If You Meet the L2 Data on the Road, Kill It

Myra Travin
Myra Travin

Educational Futurist and Learning Innovator

Learners experience and connect with the world in as many ways as there are individual people. How can the robust complexity of these thoughts, intentions, and actions be collected and evaluated to determine performance? Get ready for the acronyms. In Training and Learning Architectures (TLA), learner profiles interact with experience tracking, content brokering, and competency networks in a way that creates both an ecology of learning in instructional design and a Learning Record Store (LRS) where all data is housed and accessed by enterprise Learning Management Systems (LMS). It’s like the Holy Grail of traceable performance data and outcomes. Who cares? You should.

As @johndelano of Saltbox puts it: “The Experience API (xAPI) helps cross the chasm between level 2 and level 3 & 4 measurement. We are in the early adopter phase of the standard, with L&D leaders beginning to aggregate data for basic reporting while mapping out the competencies, learning experiences, and systems that will provide the best insight into whether behaviors are changing and business outcomes are met. Within the next 18-24 months we will see the early majority of companies adopting the standard, as interoperability and plug and play connecters are more widely available.”

If data is the foundation upon which all performance design is built, then your organization is really only as good as the data it collects. And, the data is also defined by its collection methods! Data is like concrete — if it’s full of holes, there goes the cathedral.

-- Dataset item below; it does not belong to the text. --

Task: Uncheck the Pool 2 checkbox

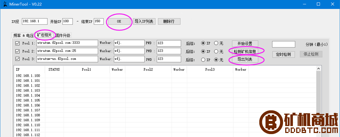Action: [x=18, y=51]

So why are so many organizations still relying on L2 Kirkpatrick test data rather than results, especially when test data can be so unreliable as a measurement of individual algorithmic learning? Probably because they have to. But, as mobile devices take over our landscape and push us toward access and informal, individualized learning environments, xAPI will no longer be a luxury. It will be the life force of our organizations’ health and welfare.